Here’s an example for such .yml file:
Registering a Runner
Most runner setup guides start at config.toml, but the first real decision is how the runner is attached to a project. In modern GitLab, the recommended flow is: create the runner in the GitLab UI to get a short-lived runner authentication token, then register the runner from the server so it writes its local config.toml.
In the GitLab UI (project runner)
- Go to your project → Settings → CI/CD.
- Expand Runners, then choose Create project runner.
- Choose the OS where the runner will run.
- Set Tags (for AI work, tags like gpu / cpu are worth being strict about). If you don’t want this runner picking up random jobs, don’t enable “run untagged”.
- Create the runner and copy the runner authentication token (tokens typically look like glrt-…). This token is only shown briefly during the creation/registration flow.
On the runner host (server-side registration)
After you’ve installed GitLab Runner on the machine, run the interactive registration:
You’ll be prompted for:
- GitLab instance URL
- Runner authentication token
- Runner description
- Job tags
- Executor type (use docker for the containerized workflow)
Once you finish registration, GitLab Runner saves everything locally in config.toml. Treat that file like a secret: it contains the runner authentication token, and anyone who gets it can potentially “clone” the runner identity.
Setting Up the Runner
For AI projects, use GitLab’s Docker executor rather than the shell executor.
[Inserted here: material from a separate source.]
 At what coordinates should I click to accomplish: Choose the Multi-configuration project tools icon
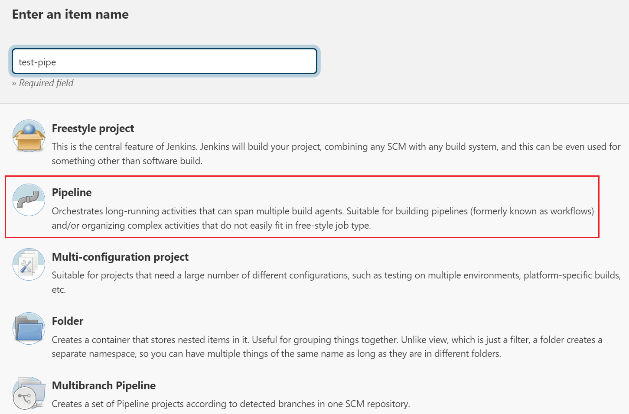click(29, 264)
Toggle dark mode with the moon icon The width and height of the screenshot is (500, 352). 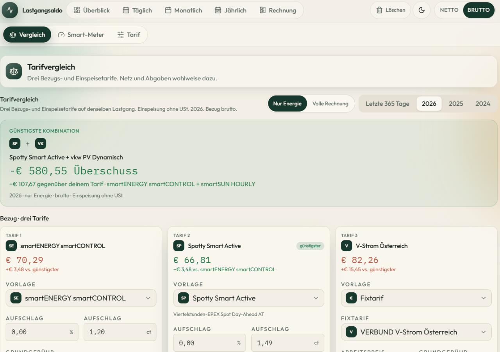pyautogui.click(x=422, y=10)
Each job runs in a fresh container, which gives you isolation and reproducibility. You’ll need to install NVIDIA Container Toolkit on the runner host so containers can access the GPU. Configure the runner with runtime = “nvidia” to enable GPU passthrough.
Mounting Data and Resources
Here’s what tutorials often miss: your development container and your CI runner need access to the same data. If you’re using NFS mounts for datasets in your devcontainer, configure the runner to mount those same paths into CI containers. Add volume mounts in your runner configuration—for example, mounting <HOST_GOLDEN_DATA_PATH>:<CONTAINER_GOLDEN_DATA_PATH>:ro for read-only dataset access and
<HOST_GOLDEN_DATA_PATH>:<CONTAINER_GOLDEN_DATA_PATH>:rw for scratch space. This way, golden tests can access fixed datasets without copying anything.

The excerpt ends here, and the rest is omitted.